Questa Corte ha già affermato (Cass. 21994/2008) che “il giudice di appello non può, d’ufficio, convertire la domanda di risarcimento del danno da occupazione acquisitiva, originariamente proposta, in domanda di opposizione alla stima, in considerazione della diversità di “petitum” e di “causa petendi” tra le domande anzidette, ovvero della loro “infungibilità”, configurandosi quella di determinazione dell’indennità di espropriazione, rispetto alla domanda di risarcimento del danno da occupazione appropriativa, come ontologicamente diversa, atteso che la prima ha ad oggetto il giusto indennizzo a norma dell’art. 42 Cost. e trova causa nella tempestiva emissione di un provvedimento ablatorio, mentre la seconda è volta ad ottenere il risarcimento del danno conseguente alla perdita della proprietà del bene irreversibilmente destinato alle esigenze dell’opera pubblica ed è fondata su un comportamento illecito della Pubblica Amministrazione”.

Nè risulta contrario a tale precedente, la successiva pronuncia (Cass. 18975/2011; conf. Cass. 15936/2017) di questo giudice di legittimità ove si è precisato solo che “in tema di espropriazione per pubblica utilità, nel caso in cui, nel corso del giudizio proposto per il risarcimento del danno da occupazione illegittima, sopravvenga il rituale e tempestivo decreto di espropriazione, la domanda risarcitoria si converte automaticamente in quella di opposizione alla stima, senza necessità di espressa domanda di liquidazione dell’indennità, stante la garanzia costituzionale secondo cui la proprietà non tollera il sacrificio senza adeguato ristoro per il titolare”.

Ma nella specie, il decreto di esproprio è intervenuto nel 1995, mentre il giudizio risarcitorio è stato avviato nel 1998.

7. Il ricorso incidentale condizionato è assorbito.

8. Per tutto quanto sopra esposto, va respinto il ricorso principale, assorbito il ricorso incidentale condizionato.

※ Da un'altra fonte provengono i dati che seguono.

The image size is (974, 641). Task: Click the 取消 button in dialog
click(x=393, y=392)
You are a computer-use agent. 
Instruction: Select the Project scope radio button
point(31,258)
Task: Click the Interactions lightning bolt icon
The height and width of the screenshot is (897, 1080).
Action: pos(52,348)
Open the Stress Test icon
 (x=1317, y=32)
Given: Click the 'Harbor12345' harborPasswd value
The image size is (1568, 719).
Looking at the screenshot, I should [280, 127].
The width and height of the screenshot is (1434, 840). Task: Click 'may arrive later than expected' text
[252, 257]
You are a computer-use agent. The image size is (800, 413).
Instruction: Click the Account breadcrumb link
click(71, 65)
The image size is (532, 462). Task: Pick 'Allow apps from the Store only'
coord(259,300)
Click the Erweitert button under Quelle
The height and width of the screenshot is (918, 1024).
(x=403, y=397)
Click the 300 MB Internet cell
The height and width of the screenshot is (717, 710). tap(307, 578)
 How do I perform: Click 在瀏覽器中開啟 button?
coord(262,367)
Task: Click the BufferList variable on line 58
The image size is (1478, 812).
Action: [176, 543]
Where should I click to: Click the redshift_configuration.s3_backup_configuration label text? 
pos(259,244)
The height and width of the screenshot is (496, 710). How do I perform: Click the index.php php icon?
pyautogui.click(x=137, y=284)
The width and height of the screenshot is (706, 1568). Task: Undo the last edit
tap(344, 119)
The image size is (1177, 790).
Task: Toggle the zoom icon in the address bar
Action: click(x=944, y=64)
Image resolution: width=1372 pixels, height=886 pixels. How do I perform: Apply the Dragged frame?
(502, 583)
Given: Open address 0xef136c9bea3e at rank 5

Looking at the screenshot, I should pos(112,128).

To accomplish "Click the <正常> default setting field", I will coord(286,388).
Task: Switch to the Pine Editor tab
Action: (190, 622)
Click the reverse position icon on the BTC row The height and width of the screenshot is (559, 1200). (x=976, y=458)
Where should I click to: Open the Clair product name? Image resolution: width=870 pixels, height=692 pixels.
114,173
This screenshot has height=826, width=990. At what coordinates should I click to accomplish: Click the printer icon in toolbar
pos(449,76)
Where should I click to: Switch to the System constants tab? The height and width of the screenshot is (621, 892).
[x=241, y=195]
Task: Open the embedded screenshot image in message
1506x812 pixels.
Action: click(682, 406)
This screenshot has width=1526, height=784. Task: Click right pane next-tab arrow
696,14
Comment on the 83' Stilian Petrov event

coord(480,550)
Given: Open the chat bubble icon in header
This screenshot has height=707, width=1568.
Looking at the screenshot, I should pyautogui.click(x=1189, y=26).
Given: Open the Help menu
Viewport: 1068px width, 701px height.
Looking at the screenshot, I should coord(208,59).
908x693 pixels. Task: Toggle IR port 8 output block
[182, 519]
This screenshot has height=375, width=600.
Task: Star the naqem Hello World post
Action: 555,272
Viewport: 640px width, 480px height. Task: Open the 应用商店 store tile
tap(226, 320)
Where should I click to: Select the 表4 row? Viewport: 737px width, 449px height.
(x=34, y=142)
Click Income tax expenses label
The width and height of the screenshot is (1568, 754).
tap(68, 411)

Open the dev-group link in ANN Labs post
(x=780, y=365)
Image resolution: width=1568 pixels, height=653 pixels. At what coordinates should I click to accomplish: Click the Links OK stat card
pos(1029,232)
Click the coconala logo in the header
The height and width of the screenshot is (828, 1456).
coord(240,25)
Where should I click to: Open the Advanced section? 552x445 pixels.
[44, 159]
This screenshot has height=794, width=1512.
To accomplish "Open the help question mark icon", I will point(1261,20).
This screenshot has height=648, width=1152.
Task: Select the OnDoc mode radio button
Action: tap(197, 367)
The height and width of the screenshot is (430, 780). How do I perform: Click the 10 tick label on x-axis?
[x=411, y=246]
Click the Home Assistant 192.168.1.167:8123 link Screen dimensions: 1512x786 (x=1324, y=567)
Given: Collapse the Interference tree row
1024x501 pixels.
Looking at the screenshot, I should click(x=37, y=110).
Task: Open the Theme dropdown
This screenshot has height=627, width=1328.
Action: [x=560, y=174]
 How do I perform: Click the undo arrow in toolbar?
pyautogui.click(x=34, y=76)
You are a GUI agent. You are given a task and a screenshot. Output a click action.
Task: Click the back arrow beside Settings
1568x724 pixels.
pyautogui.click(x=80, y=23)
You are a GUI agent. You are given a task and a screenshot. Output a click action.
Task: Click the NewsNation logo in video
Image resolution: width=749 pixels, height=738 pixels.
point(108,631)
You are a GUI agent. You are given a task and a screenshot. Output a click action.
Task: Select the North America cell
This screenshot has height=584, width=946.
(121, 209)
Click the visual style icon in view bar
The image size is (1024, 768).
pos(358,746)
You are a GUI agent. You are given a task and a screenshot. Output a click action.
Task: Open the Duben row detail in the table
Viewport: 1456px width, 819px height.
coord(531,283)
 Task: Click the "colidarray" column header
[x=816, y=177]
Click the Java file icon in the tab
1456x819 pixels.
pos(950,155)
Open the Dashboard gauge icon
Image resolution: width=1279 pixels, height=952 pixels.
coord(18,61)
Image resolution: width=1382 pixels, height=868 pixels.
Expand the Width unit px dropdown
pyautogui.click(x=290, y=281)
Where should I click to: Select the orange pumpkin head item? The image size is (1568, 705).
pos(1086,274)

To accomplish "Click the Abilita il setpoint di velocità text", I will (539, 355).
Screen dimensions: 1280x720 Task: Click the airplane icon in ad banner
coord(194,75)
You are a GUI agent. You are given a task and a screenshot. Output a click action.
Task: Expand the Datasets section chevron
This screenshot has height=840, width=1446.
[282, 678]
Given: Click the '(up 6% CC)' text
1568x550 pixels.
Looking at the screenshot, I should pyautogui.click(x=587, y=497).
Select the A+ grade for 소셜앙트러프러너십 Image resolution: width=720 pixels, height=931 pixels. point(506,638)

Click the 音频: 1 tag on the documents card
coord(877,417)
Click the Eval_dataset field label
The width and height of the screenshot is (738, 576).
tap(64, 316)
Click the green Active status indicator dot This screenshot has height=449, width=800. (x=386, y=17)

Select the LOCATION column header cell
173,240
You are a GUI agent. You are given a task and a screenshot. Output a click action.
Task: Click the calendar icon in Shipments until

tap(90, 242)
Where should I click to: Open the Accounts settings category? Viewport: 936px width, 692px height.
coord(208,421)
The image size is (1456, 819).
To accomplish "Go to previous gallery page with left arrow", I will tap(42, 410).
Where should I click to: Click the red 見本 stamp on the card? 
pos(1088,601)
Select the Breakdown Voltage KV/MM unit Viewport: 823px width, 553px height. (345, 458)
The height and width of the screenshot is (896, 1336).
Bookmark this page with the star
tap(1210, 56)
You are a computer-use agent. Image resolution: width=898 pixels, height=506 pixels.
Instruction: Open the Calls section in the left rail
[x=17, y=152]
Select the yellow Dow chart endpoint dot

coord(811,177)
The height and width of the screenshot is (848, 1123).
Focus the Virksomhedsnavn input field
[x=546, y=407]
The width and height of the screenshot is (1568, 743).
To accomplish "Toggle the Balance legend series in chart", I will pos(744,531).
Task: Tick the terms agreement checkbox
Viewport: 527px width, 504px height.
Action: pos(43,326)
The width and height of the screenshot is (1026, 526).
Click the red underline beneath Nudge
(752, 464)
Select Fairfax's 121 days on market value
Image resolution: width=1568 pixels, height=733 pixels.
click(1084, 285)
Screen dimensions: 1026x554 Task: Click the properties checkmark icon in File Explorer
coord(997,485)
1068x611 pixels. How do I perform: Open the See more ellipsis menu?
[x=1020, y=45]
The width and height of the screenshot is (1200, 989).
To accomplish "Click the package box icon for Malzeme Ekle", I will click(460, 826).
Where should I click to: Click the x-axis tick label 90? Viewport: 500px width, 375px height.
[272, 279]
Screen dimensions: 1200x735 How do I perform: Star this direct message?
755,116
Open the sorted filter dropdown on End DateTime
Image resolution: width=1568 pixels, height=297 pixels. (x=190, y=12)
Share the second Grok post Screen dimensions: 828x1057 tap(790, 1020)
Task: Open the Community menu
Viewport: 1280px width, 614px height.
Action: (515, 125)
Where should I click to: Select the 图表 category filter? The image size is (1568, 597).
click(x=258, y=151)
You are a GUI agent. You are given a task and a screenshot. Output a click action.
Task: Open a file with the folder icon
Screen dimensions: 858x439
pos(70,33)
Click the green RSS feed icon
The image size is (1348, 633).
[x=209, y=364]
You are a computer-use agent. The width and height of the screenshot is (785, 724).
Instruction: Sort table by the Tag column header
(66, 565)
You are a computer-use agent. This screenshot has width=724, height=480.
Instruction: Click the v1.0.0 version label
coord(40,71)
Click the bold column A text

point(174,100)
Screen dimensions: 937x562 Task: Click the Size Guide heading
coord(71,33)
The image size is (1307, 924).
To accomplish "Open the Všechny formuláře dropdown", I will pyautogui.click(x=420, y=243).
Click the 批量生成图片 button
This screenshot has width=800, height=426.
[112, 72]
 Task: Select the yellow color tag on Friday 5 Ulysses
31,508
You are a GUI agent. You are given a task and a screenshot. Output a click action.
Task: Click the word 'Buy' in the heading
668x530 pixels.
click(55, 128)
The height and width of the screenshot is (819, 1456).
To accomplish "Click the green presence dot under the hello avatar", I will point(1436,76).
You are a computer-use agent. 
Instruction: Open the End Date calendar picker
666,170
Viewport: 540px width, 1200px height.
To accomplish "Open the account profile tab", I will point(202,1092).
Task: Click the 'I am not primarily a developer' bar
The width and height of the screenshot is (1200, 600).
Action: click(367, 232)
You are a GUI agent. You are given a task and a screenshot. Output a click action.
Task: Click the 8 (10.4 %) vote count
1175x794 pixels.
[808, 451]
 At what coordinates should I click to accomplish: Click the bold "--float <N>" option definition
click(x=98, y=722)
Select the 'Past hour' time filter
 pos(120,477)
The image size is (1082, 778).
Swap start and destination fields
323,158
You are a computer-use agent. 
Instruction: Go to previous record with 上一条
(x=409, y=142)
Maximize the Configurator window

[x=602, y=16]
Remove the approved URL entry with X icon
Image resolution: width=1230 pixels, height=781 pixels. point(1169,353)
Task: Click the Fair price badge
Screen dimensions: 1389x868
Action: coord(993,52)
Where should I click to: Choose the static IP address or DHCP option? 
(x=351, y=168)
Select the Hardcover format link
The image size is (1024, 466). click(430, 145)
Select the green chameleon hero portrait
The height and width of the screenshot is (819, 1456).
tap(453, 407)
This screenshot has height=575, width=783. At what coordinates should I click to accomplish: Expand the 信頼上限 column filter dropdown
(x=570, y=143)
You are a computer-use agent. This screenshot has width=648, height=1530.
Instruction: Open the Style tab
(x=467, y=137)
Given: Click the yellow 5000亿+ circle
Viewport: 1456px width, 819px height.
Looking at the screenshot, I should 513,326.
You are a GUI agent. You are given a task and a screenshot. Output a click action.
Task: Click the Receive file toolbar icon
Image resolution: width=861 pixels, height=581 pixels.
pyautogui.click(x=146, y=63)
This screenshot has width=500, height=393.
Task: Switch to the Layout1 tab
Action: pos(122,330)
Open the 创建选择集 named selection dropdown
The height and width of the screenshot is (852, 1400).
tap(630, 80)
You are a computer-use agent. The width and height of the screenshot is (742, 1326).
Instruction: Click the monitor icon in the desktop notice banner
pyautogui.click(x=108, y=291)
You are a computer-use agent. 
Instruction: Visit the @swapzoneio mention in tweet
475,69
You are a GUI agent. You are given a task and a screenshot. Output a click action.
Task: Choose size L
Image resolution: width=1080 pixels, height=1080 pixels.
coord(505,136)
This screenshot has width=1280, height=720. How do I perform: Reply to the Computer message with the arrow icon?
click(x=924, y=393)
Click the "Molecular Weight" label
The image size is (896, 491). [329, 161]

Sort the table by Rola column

Le spese, liquidate come in dispositivo, seguono la soccombenza.

P.Q.M.

La Corte respinge il ricorso principale, assorbito il ricorso incidentale condizionato del controricorrente Comune di Avellino; condanna i ricorrenti, in solido, al rimborso delle spese processuali del presente giudizio di legittimità, liquidate, in favore di ciascuno dei controricorrenti, in complessivi Euro 5.000,00, a titolo di compensi, oltre Euro 200,00 per esborsi, nonchè al rimborso forfetario delle spese generali, nella misura del 15%, ed agli accessori di legge.

Ai sensi del D.P.R. n. 115 del 2002, art. 13, comma 1 quater, dà atto della ricorrenza dei presupposti processuali per il versamento da parte dei ricorrenti principali dell’importo a titolo di contributo unificato, pari a quello dovuto per il ricorso, ove dovuto, a norma dello stesso art. 13, comma 1 bis.

Così deciso in Roma, nella camera di consiglio, il 13 novembre 2020.